したたかな人生、祖母の思ひ出―この人だけは敵に回したくないと思わせる人―Ⅰ
先日若者の「○○離れ」について書きました。
あのときは「車離れ」と「ブランド品離れ」について私の考えを述べてみましたが、そのほかにも若者の「○○離れ」は沢山あるそうです。
酒離れ、煙草離れ、ギャンブル離れ、恋愛離れ、活字離れ、テレビ離れ、電話(固定)離れ、消費離れ
いろいろと挙げられています。
中でも「酒離れ」は少し気になるところです。
「酒」を覚えるのは、若い頃私たちにとって、一種「負」の通過儀礼でした。
「酒は飲むもので、飲まれてはいかん。」なんて先輩たちに教わったりもしたが、飲み方もろくすっぽわからない若造の頃は、酒に飲まれて大小あれこれ失敗もしたものです。
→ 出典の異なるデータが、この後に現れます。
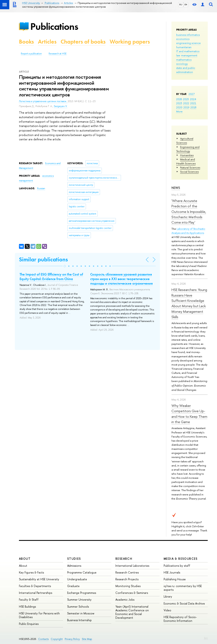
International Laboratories (132, 566)
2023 (179, 103)
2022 (186, 103)
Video (167, 610)
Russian (41, 188)
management (189, 55)
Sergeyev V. (61, 106)
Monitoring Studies (128, 586)
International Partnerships (36, 593)
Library (168, 596)
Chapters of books (83, 42)
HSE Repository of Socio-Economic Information (180, 619)
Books (26, 42)
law (178, 55)
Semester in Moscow (81, 613)
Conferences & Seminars (132, 593)
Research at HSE (58, 54)
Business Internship (79, 620)
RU (181, 4)
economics (183, 39)
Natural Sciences (190, 167)
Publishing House (175, 579)
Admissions (74, 566)
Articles (47, 42)
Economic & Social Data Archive (184, 603)
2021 (193, 103)
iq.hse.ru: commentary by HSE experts (183, 588)
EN (186, 4)
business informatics (188, 35)
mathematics (184, 60)
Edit (206, 638)
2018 (193, 107)
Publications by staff (177, 566)
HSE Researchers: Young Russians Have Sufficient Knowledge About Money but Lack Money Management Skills (189, 303)
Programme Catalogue (82, 572)
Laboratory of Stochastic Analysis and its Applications (188, 231)
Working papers (130, 42)
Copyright (57, 639)
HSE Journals (172, 572)
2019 (186, 107)
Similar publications (43, 259)
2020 (179, 107)
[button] (65, 266)
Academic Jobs (125, 600)
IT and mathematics (188, 51)
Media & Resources (181, 558)
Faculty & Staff (29, 600)
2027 (191, 94)
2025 (186, 99)
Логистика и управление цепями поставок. (43, 101)
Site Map (87, 639)
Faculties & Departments (35, 586)
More (179, 111)
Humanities (187, 155)
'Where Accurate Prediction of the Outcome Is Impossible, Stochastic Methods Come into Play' (189, 211)
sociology (182, 64)
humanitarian (184, 47)
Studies (74, 558)
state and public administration (186, 70)
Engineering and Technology (188, 149)
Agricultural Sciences (185, 140)
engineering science (188, 43)
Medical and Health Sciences (186, 161)
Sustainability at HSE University (39, 579)
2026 (179, 99)
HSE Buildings (27, 606)
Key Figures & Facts (31, 572)
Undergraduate (77, 579)
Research (124, 558)
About (25, 558)
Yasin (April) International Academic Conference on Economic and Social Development (132, 612)
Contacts (43, 639)
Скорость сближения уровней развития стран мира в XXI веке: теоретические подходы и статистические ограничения (121, 279)
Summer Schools (78, 606)
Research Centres (127, 572)
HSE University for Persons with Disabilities (39, 615)
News (176, 188)
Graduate (73, 586)
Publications (54, 26)
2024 (193, 99)
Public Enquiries (29, 624)
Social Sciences (189, 172)
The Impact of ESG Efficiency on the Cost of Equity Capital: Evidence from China (51, 276)
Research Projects (127, 579)
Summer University (79, 600)
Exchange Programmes (81, 593)
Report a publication (31, 54)
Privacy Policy (72, 639)
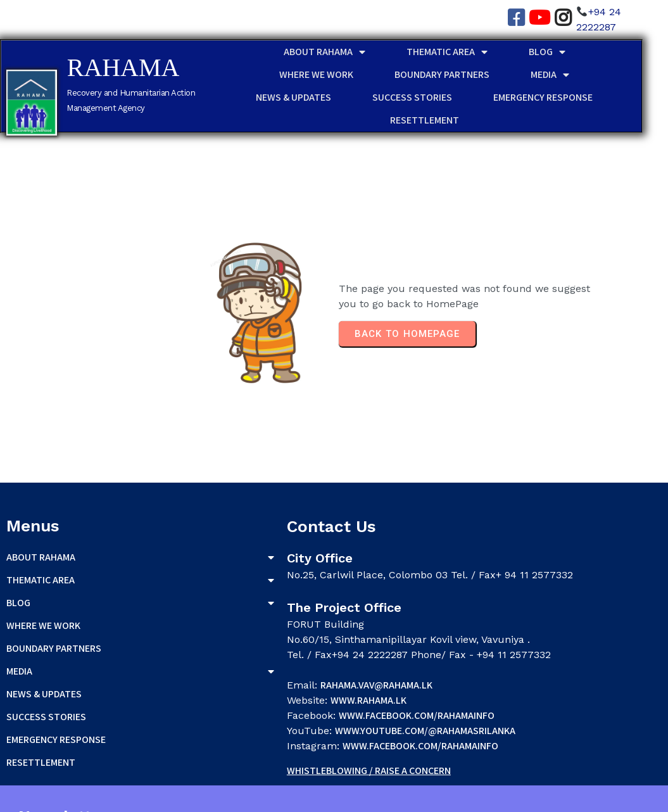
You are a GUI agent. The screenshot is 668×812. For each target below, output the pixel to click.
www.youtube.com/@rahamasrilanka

東京にいる頃、学生時代から社会人になるまでずっと新宿ゴールデン街のスラム的な飲み屋に通いました。
この店は50年近くたった今でも、当時と同じママさんがやっているので上京した折には時々顔を出しています。
若い頃は、背伸びしてこのゴールデン街の酒場に通ったのです。
この酒場は、役者或いは役者崩れの人、フリーのライター、マスコミ関係者、舞踏家、舞踊評論家、本流から外れた大学の先生などサブカルチャーの担い手オンパレードでした。
ここに行くと、一晩に必ず幾つかの「事件」が起こり、普段の日常では味わえない刺激をもらったものです。
「役者崩れ」とは、いささか失礼な言い方かもしれません。
本人たちは大まじめで、アングラ劇団のような、一般的にはよく知られていない世界で活動している人達でした。(注:「アングラ」とはアンダーグラウンドの略で、表舞台に立たない、いわばマニアックな世界での活動を指します。家に籠っている訳ではないので、今でいう「オタク」とも若干違います。)
彼らは、イメージとは裏腹によく勉強もしていたし、真面目で不器用な人が多かったのです。
そう言えばある晩、即興で東北弁ごっこをやろう、ということになったとき、生真面目な彼らは案外と不器用かつ下手くそで、私の方がよほどうまくこなしていたのを覚えています。
それはともかく、このゴールデン街の店ではよく酒を飲みました。
こういう場所で飲んだくれていると「無頼(ぶらい)」という言葉が頭をよぎります。
まっとうな社会生活から少しドロップアウトした不良な気分、とでも言えばいいのでしょうか。
「無頼」という言葉には「常識」とか「たてまえ」とか「健全」とかに対する反骨精神、反逆の心みたいなものを感じます。